In the data below, how many lines include the word "accomplish"? Give only the number.

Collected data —
-- -- --

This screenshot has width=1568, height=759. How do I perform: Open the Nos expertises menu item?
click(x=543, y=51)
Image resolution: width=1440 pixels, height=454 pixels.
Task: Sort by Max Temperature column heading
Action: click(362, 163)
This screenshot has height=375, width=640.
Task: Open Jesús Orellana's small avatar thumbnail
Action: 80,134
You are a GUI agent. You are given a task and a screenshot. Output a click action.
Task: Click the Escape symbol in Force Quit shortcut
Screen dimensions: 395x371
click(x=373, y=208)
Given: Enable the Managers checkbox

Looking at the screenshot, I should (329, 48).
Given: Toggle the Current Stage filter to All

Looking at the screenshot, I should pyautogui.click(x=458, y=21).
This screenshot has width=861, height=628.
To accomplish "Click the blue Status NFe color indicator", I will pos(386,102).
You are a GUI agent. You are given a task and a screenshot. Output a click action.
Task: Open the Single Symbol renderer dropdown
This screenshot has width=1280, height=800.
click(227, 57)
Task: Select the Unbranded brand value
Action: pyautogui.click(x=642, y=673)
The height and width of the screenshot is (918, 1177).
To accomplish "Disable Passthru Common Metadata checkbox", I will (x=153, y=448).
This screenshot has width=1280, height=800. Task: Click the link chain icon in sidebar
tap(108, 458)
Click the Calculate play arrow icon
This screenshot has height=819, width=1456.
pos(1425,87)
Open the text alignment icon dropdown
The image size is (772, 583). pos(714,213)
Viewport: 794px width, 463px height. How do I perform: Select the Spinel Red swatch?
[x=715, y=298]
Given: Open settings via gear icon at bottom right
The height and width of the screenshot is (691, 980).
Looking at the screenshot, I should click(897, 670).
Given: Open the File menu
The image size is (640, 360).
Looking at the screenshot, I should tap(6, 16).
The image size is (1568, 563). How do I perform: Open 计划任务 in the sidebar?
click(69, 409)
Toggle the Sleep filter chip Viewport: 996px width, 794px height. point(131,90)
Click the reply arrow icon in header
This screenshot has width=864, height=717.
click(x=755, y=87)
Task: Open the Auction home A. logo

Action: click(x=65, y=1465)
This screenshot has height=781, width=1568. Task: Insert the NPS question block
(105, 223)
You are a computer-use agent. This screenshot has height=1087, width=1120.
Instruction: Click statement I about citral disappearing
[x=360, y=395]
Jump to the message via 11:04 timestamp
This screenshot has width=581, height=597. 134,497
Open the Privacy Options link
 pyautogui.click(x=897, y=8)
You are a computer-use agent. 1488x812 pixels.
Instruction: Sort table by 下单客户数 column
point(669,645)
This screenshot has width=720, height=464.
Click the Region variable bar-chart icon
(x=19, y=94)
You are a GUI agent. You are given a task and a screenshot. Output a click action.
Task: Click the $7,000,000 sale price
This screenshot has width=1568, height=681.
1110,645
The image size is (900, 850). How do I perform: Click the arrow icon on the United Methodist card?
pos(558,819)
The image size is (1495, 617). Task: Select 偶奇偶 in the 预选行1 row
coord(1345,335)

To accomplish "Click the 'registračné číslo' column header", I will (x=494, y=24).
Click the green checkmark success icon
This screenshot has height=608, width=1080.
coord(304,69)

-- -- --

COMPLETED EXERCISE — 3